The winners view is doubly true in the field of financial spread betting, a type of punting (investing, say some) where the payout is based on the accuracy of the wager rather than the simple result.
So let’s take the FTSE 100 as an example. If you bet £10 per point that the Footsie will rise, and it gains 25 points, you make £250 (£10 x 25 points). The more the market moves in your favour, the more you make — occasionally with truly sensational results, as we show below.
So enjoy our list of phenomenal triumphs — but remember: the bookie almost always hedges, so while our heroes have been cracking open the Dom Perignon, there were those on the other side of these bets frantically scraping around for the price of a can of Special Brew.
Betting against the euro seems like the type of thing everybody has been up to, but few have been as successful as the big boys wagering with IG Index. The favoured bet among these punters has been in the euro/dollar markets, where the euro has fallen dramatically from $1.45 to $1.25 in the past 12 months (a 2000-point move as these markets are traded to two further decimal places). IG reports that some whales have been selling at $25,000 a point, so that’s a profit of around $50 million.

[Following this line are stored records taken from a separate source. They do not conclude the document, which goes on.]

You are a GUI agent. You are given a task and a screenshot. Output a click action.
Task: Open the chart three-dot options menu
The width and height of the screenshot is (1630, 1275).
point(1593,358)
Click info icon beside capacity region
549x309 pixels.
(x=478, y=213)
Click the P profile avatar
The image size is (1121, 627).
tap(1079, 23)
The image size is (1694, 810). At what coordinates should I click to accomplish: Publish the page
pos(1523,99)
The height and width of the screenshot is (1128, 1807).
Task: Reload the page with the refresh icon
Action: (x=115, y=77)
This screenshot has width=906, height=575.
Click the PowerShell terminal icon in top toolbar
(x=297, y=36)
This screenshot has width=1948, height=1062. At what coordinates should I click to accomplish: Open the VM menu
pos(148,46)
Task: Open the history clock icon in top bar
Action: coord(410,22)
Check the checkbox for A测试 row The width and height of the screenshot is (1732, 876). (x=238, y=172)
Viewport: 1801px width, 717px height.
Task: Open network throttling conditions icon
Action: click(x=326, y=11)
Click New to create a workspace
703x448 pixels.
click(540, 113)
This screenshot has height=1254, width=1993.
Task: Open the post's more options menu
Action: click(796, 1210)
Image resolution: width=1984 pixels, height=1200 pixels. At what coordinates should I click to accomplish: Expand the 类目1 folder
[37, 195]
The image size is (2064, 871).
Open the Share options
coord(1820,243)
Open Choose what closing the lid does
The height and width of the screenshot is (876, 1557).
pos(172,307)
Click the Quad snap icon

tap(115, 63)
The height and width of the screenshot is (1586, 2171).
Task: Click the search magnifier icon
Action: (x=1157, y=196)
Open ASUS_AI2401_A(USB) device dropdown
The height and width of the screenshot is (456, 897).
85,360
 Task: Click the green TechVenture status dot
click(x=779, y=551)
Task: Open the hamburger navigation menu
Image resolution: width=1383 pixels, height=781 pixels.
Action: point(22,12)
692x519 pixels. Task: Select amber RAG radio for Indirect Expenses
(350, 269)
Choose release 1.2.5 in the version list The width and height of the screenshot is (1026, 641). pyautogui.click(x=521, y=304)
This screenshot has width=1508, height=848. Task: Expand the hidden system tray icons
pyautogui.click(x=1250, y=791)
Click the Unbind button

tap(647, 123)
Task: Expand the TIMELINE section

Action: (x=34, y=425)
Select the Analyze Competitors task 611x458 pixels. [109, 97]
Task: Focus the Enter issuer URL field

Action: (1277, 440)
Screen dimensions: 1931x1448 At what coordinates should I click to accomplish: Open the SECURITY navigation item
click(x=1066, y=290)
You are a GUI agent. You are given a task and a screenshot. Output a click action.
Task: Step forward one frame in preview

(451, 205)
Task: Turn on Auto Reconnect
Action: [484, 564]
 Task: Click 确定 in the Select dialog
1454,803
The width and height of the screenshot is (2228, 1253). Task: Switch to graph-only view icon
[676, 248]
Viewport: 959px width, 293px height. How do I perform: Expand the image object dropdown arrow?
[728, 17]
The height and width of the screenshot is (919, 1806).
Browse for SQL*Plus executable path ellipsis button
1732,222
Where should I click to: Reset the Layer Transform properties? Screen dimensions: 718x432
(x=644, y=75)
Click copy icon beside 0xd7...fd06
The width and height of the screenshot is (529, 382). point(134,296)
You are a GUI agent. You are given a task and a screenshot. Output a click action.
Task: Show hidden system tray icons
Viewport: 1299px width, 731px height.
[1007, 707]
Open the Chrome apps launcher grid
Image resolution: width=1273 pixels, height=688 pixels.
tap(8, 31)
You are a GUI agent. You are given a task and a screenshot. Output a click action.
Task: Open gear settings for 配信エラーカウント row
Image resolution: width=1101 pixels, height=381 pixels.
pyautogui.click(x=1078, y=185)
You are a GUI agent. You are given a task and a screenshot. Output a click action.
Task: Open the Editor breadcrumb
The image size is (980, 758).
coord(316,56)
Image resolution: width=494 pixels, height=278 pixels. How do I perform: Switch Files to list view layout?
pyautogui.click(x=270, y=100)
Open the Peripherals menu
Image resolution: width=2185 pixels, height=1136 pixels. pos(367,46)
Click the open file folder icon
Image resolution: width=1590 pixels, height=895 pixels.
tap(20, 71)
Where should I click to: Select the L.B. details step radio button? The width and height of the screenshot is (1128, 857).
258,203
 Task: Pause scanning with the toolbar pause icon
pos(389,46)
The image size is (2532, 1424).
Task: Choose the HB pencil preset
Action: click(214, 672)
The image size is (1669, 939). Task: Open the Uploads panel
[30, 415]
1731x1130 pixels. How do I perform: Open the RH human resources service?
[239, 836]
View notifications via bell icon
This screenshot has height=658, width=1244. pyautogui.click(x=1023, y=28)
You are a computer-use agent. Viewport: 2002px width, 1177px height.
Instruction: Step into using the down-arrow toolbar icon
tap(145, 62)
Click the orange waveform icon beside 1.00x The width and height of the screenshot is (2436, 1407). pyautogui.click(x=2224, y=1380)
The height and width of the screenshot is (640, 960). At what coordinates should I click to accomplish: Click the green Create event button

Like an indigenous winner of the Tour de France, its seems like an age since France could boast possession of its own currency. But it is not only our Gallic pals who miss it.
Prior to the introduction of the euro in 1999, there was one money broker who capitalised on a massive discrepancy between short-term and long-term interest rates on La Balle, with the latter trading much lower in expectation of a rate cut. It never transpired.
“For several weeks, using futures, contracts [the money broker] borrowed long and lent short — I have described it this way for the sake of simplicity,” recalls Cantor Index’s David Buik.
“He kept doubling up his positions, having started at about £10 a point, for the best part of a year and eventually he liquidated his positions, having taken the best part of £5 million out of the ring.” Ooh la la.
Then there’s the one about the whale who shorted Facebook when it made its underwhelming New York debut in May. The big-hitter bet the stock would fall on May 21. The shares slumped $4, meaning that as our man had piled in for more than $8000 a point, he walked off with a profit of almost $3 million.
The bet was so huge, said one insider, that when the spread betting firm went to lay off the massive exposure, its broker insisted that the bet had to be closed that day. It duly was. In that one session, our anonymous big-hitter made returns of more than $400,000 an hour. Not bad for a day’s work.
Apple’s slogan used to be Think Different. But sometimes you just need to think bigger. Already a millionaire, a 50-year-old director could afford to go long with 2000 Apple contracts for difference with City Index in February 2009 at opening price of $99 (CFDs are essentially spread bets for big boys).
By mid-October 2010, he had cashed in half of them, with Apple’s shares at $307 (profit $208,000). But he dipped back into the market again a few days later, adding a further 3000 CFDs (so 4000 in total) at $307.50. The punt remains open and Apple now trades at around $700 a share. Our man is currently showing a profit of more than $2 million.
Sometimes you just get plain lucky.Google floated in 2004 at $85 a share and, after the shares initially surged, a rookie spread better placed an order to buy at $99 at £1 a point with Capital Spreads — only she seems to have forgotten about it almost immediately and did not log into her account again for almost a year.
When she did, she saw she had made a £20,000 profit, but assumed it to be an error and alerted customer services. It wasn’t. The price then stood at $300, meaning it had moved up by about 20,000 cents at a £1 a point). The lucky punter quickly decided that spread betting was not for her and immediately cashed out.
Occasionally, it is all about timing. One bold punter turned a £700,000 profit buying the Dow Jones Industrial Average in November 2010 when US Federal Reserve chairman Ben Bernanke began pumping $600 billion into the US economy and bubbling up the stock market.
Our man, an IT worker, bought the Dow for £10 a point at 10,900 but things were going so well that he upped the ante twice — eventually closing out for £1000 a point with Spreadex when the index hit 12,000 in January.
UK interest rates
How about making £110,000 in 10 seconds? Another Spreadex punter managed this feat in November 2008, when the Bank of England stunned everyone by slashing interest rates from 4.5% to 3% — the biggest cut in history. Our man bet on a bigger reduction than the 1% expected by buying Spreadex’s short sterling futures market at 95.80 (the contract is priced at 100 minus the expected sterling interest rate). The market jumped to 96.31, netting him 51 times his £2120 stake.
A clever trader decided in January 2000 that the level of the Dax could not be sustained, particularly as the Neuer Markt was starting to hang in rags. So he sold the Dax at 6955 — starting with a modest stake but, as his confidence grew, increasing the size of his bet. He closed out at 3550 in September 2001, taking £1.1 million out of the ring.
“He was never to be heard of [in spread betting circles] again,” says Buik. “What a shrewd fellow!